PHOENIX -- Did you get a complete and restful night's sleep last night? If
not, and if right now you're reading this article rather than focusing on
work, your time might be better spent on a short nap to boost your focus and
productivity.

That's what the National Sleep Foundation says, and it's a message that
health education professionals at the University of California at Davis have
been spreading to their students over the course of a four-year campaign,
encouraging napping to boost academic performance. They shared their
strategies here Thursday at the annual meeting of the American College
Health Association.

"We're familiar with the benefits of sleep," said Amelia Goodfellow, a
student assistant in sleep and stress at the UC Davis health center. "We're
not as familiar with the impacts or positive effects of napping, which are
very similar." For students, the benefits of increased productivity and
concentration will translate to better academic performance, the presenters
argued -- even though they acknowledge having no data to back that up.

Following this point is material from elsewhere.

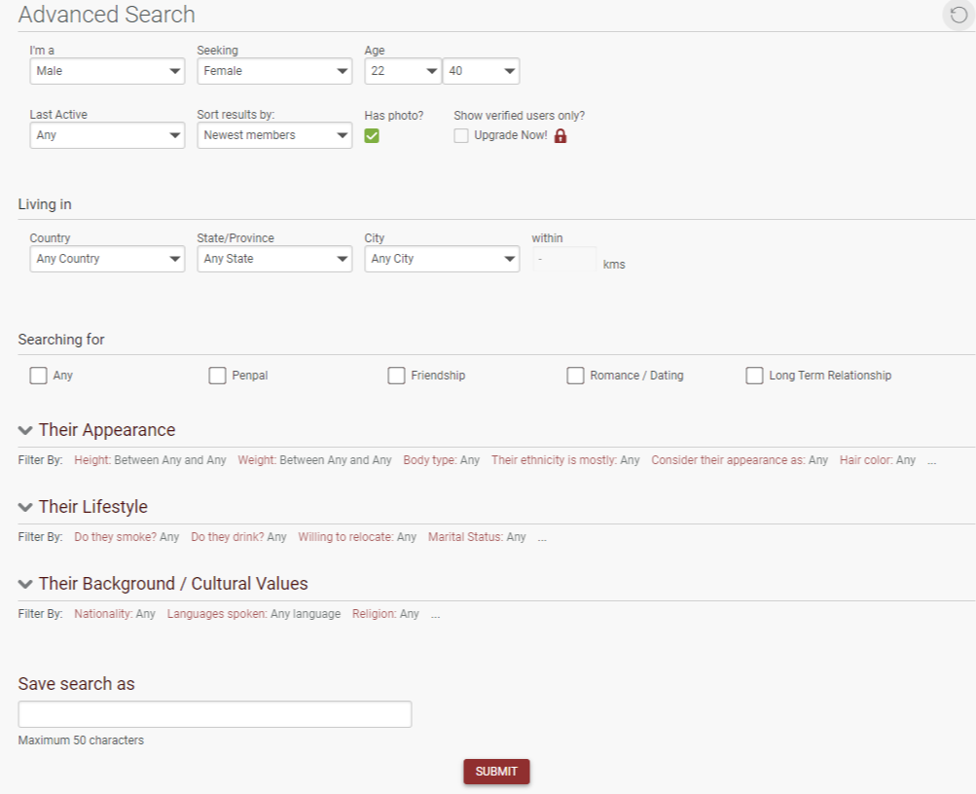Click the Do they smoke? filter link
Image resolution: width=976 pixels, height=794 pixels.
(115, 537)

However, research has repeatedly shown that when supplementing 7-9 hours of
sleep, 20-30 minute naps do offer these benefits, particularly when taken
between the hours of 10 to 11 a.m. or 2 to 4 p.m., when human sleep rhythms
trigger a natural slump with grogginess and lack of focus.

So for Goodfellow and her co-presenter Jason B. Spitzer, a health educator
at Davis, encouraging students to take naps and improve their state of mind
-- not to mention stay awake and alert during classes -- was more important
than proving through research that they correlate with better grades. (They
also haven't tracked whether more students have started napping over the
years, saying the focus up to this point has been more on perfecting the
message. But now they're starting to "think creatively" about how to track
campaign outcomes, Spitzer said.)

Gathering data from the National College Health Assessment and a 9-question
assessment called the Pittsburgh Sleep Quality Index, they discovered that
while 33 percent of Davis students didn't nap at all, three-quarters of
those who did nap did so for too long -- more than 30 minutes, to the point
where they'd wake up groggy and negate the whole point of the nap. (Although
males napped more than females -- about 80 percent versus 70 percent -- the
gender proportion of students who napped for the appropriate 30 minutes was
about even.) That told the educators that a napping campaign would have to
address two distinct populations: non-nappers and long nappers.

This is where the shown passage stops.